A drama class for academic credit was last taught in 2010.
It is one of several programs — music, art and athletics — that suffered after a financial downturn began the previous year.
Nielsen, who has taught drama at the school in the past, began the petition, viewable at http://tinyurl.com/PDN-Petition, in December.
As of Saturday it had drawn 357 of a hoped-for 500 signatures.
“The state hasn’t supported education so we don’t know how we are going to fund a lot of these programs,” said Superintendent David Engle.
“And as we get additional funds, we need to discuss which ones should be reinstated and how that should be done.”
Continued funding cuts have weakened schools across the state, resulting in the McCleary decision, a 2012 ruling by the state Supreme Court that requires the state to implement reforms by 2018.
Engle said that an increase in state funding isn’t a sure thing, and the district can’t show favoritism for one curtailed program over another.
“The question is why drama needs to be put forward over everything else,” Engle said.
“If I have every teacher putting their own curricular interests over others like they are competing private contractors, it will lead us nowhere.”
The school now presents one play each year (cut from two in 2011), as an extracurricular program that offers no academic credit.
“Participating in drama gives kids a reason to come to school, and can be the only place they feel comfortable and accepted,” Nielsen said.
Added industrial arts teacher Jim Guthrie, “the more arts programs that kids participate in, in high school, the more accomplished they are when they grow up.”
Those participating feel involvement in plays enhances their lives.
“Even in a small community, many of us feel that we don’t belong anywhere,” said senior Emily Reid at the first audition for the spring play, “Wanda’s World.”
“This give us a place for us to express ourselves, where we think we belong, and we can carry this with us for the rest of our lives.”
Her view was echoed by freshman Jennifer DeLong.
“When I came to this school I felt I didn’t belong,” DeLong said.
“The people here have become my family and if that goes away I won’t be able to see these people anymore and that would literally break my heart.”
Drama isn’t just fun, DeLong said.
“It’s where we meet the people who understand what we are going through.
“If you take that away, we are nothing.

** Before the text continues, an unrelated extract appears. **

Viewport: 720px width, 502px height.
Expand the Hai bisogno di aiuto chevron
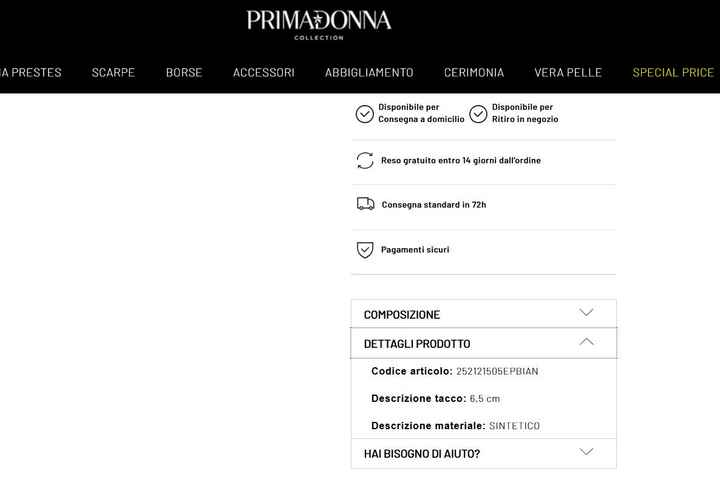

We are just mindless robots,” she said, finishing in tears as other students applauded.
“I don’t think I could top that,” one student said.

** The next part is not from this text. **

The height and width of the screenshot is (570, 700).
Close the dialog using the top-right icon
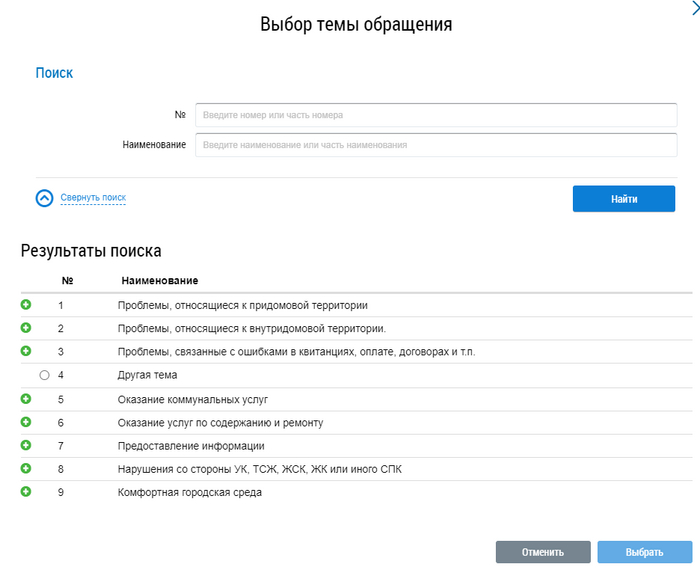coord(693,8)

Nielsen urged the board to reinstate drama at a Jan. 13 meeting.
She was accompanied by Don White, a Friends of the Arts of Port Townsend board member, who said his organization could contribute $8,000 in support of the class.
While Engle said he is grateful for any help and is using a direct fundraising campaign to support the school’s maritime initiative, he perceives flaws in this plan.
If the school were to take the funds, it would still need to match the amount, which represents the teacher’s pay for a single class, but the teacher’s schedule would need restructuring in order to accommodate the increased load.
“It’s not sustainable,” Engle said.
“We get the class started and when we don’t get the funds the next year, we need to shut it down again.”
He compared the situation to the support for middle school athletics from Team Port Townsend, which is in the second year of a promised two-year commitment.
“It’s the soft money that worries me,” he said.
“They committed to support athletic programs for two years.
“After that time, we need to either go back to them for more money or fund it ourselves.”
White said that the group can commit right now to funding for only one year.
But he doesn’t think that’s a problem.
“It would be better to have the class for one year than to not have it at all,” said White, a retired attorney.
“During that time we’d hope that the School Board would see the value of the class.”